1) Maya numerals were quite extinct for a long period of time, and appear to
have been revived only very recently. Roman numerals have a 2500-year-long
tradition of uninterrupted use in Western Europe, and their present
distribution represents a slow replacement of functions over many centuries.
The contemporary use of Maya numerals is in a context far different from
their use in earlier times (unless we hypothesize - without any evidence -
that ancient Maya houses also had house numbers). There is no evidence of a
tradition, and they appear to be a recent revival used only by a limited
group of people.

2) The use of Roman numerals is far more widespread than the Maya numerals
are:
i) numbering of kings, popes, movie titles, world wars, Olympiads, Super
Bowls, etc.
ii) Roman numeral clocks and watches
iii) copyright dates on filmed productions
iv) pagination (usu. prefatory)
v) enumeration in ordinal lists, usu. for sub-sections (like this one)

3) A related point: Roman numerals are used in dozens of countries by
millions of individuals, and primarily by members of educated (middle and
upper) classes.
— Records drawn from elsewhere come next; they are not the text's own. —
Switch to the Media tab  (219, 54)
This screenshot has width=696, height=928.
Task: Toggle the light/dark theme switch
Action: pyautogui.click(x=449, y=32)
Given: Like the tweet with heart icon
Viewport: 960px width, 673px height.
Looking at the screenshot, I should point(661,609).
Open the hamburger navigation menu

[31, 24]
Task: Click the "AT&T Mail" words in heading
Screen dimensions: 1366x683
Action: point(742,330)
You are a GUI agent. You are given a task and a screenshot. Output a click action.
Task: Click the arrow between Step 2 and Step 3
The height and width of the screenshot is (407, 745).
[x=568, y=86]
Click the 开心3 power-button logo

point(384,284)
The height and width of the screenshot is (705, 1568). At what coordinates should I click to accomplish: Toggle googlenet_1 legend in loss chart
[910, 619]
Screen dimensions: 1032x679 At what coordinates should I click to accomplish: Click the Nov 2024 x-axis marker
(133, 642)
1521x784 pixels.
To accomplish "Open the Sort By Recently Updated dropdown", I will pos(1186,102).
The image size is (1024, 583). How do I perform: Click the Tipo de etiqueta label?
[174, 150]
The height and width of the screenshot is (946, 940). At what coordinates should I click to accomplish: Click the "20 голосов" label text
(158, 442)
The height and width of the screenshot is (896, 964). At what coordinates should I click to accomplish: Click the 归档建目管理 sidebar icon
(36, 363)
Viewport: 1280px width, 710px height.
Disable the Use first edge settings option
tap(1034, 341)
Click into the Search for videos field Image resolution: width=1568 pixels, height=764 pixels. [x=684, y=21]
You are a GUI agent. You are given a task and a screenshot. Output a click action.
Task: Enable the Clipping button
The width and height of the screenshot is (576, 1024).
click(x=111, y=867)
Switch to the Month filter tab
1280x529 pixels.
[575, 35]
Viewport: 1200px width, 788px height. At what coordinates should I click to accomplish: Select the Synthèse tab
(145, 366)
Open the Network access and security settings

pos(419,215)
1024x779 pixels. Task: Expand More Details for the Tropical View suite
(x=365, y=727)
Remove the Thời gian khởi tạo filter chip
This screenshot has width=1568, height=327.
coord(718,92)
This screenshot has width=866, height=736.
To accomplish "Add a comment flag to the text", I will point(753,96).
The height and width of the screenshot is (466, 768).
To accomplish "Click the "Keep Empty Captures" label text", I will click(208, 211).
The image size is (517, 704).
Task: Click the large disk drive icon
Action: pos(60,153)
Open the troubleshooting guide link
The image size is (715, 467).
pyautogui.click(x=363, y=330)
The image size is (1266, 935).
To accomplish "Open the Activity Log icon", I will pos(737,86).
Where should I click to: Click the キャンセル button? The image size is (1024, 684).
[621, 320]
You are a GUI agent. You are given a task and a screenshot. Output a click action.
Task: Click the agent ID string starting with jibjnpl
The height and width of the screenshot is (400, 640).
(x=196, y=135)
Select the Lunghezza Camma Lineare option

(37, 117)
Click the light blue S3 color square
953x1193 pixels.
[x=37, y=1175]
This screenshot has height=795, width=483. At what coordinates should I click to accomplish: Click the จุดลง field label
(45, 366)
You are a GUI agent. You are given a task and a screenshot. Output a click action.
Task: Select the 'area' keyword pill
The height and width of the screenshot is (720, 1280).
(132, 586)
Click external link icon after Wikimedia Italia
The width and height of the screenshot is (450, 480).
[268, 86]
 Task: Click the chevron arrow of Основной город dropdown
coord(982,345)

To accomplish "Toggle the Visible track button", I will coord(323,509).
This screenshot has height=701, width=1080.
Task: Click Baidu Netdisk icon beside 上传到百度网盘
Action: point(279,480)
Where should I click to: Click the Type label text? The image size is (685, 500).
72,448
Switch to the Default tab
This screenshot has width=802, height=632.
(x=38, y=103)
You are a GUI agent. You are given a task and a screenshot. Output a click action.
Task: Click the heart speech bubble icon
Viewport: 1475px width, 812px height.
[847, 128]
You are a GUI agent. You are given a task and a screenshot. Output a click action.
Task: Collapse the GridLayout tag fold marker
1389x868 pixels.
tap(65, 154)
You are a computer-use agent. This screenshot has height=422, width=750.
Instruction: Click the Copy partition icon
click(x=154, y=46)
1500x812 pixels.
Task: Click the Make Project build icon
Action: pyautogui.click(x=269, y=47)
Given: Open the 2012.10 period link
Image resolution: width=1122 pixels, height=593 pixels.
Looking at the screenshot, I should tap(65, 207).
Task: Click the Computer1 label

They not only represent tradition; they connote prestige.
Maya numerals appear to be used by a limited group of people who are
relatively impoverished and under-educated and who are not part of the
Mexican elite, by any plausible reckoning. They may be used to connote a
link to the past, but the context in which they are used is hardly one
associated with prestige.

4) We continue to use Roman numerals for one major pragmatic reason, which
is to distinguish one set of enumerated things from another. For instance,
prefatory material in a book is usually paginated in Roman numerals to
distinguish it from the Hindu-Arabic paginated body of the text. This is
also done in sub-sections of things (for instance, acts and scenes of plays,
sub-sections of some legal documents, other ordinal lists) and in some
dating systems (e.g. 26.iv.2002) to clearly distinguish which is the month
and which is the day.

5) The role of the use of Maya numerals as an expression of ethnic identity
is quite possibly far more politically charged than the use of Roman
numerals. More information on why this is done would be desirable. I would
not be surprised if in addition to being a charming thing to do for the
tourists, there were elements of resistance against Hispanic influences to
the practice.


Stephen Chrisomalis
Department of Anthropology, McGill University
schris1@...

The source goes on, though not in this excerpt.